Wednesday, February 26, 2014

The Medieval Pilgrim: Seafood Version

Scallop shells on the medieval hôtel de Cluny, Paris. They look innocent enough.

          One cold February morning when we were living in France, in a town that coincidentally is on one of the major pilgrimage routes of Europe, I was on my way to buy bread when I saw an honest-to-god pilgrim of the old line* striding down the sidewalk. How did I know he was a pilgrim? The staff was a bit of a hint. As was the pack. He wasn't wearing a cloak, but the brown habit with (I am not making this up) a knotted rope belt, as any student of pilgrimage knows, is an acceptable stand-in for the cloak. The sandals (no socks on that freezing morning) were another hint. But the dead giveaway was the fact that he was wearing a scallop shell on a string around his neck.

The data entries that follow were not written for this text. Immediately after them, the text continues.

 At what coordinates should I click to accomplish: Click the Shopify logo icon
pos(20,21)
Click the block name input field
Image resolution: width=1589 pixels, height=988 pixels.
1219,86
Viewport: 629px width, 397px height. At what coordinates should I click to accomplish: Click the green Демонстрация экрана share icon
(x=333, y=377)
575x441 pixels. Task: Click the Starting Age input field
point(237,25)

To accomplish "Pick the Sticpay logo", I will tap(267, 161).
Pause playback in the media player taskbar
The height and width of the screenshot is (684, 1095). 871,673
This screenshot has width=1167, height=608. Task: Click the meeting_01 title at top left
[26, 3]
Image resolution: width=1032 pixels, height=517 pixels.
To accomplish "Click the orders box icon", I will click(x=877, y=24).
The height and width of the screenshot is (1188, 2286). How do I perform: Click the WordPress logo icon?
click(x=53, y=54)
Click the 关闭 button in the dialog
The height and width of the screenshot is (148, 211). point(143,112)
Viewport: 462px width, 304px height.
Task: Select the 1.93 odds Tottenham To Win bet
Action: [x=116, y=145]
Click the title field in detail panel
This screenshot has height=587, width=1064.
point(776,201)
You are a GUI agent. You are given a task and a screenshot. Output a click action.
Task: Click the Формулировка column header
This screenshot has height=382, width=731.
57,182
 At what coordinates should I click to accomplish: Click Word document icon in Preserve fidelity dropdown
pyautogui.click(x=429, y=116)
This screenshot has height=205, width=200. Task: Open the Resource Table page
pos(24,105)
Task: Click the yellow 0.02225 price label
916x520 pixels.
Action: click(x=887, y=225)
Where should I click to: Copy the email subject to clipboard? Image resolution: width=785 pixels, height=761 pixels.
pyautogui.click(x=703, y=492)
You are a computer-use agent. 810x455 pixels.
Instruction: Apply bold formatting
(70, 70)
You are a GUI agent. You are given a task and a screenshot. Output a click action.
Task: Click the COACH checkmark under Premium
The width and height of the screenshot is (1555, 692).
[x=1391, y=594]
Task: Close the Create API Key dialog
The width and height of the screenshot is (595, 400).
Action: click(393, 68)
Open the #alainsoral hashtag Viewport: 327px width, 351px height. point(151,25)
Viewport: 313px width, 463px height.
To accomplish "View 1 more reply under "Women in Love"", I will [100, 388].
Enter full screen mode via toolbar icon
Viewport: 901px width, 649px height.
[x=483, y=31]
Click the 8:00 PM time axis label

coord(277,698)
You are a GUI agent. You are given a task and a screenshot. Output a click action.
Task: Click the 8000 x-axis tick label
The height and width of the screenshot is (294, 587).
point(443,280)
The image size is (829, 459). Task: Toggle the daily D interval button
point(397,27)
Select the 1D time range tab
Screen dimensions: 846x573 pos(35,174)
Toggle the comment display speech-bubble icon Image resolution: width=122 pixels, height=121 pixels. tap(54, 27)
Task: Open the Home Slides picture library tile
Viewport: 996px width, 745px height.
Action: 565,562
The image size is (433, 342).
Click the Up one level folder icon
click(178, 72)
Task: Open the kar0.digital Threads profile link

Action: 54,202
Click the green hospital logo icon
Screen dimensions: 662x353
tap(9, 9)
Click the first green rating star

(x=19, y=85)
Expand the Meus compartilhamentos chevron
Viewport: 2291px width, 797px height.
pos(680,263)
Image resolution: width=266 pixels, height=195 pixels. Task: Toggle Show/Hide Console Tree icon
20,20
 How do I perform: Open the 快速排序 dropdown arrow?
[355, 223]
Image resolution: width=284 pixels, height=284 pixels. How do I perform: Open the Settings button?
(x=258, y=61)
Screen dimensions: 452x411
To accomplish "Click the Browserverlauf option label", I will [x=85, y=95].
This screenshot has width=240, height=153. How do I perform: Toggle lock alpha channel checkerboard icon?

          The scallop shell is the emblem of Saint James, whose shrine at Santiago de Compostela is a major pilgrimage destination. Pilgrims on the Way of Saint James have been wearing the scallop shell as a badge of their status since the ninth century, and using it at stops along the way as a food bowl or water cup, as the circumstances called for. So, the emblem of the saint and the pilgrim is both stylish and useful. But why is the scallop shell associated with the saint?

          Apparently his love for the denizens of the ocean was so great that after he died, he miraculously became chum to feed the scallops off the Iberian peninsula.

          This is, I admit, one of the more obscure saintly miracles, but there you go. Here is the full story, as I understand it: James was in Judea when he died, and his body was loaded onto a ship and sent to Santiago to be buried. Off the coast, a big storm blew up and somehow Saint James's body was lost over the side.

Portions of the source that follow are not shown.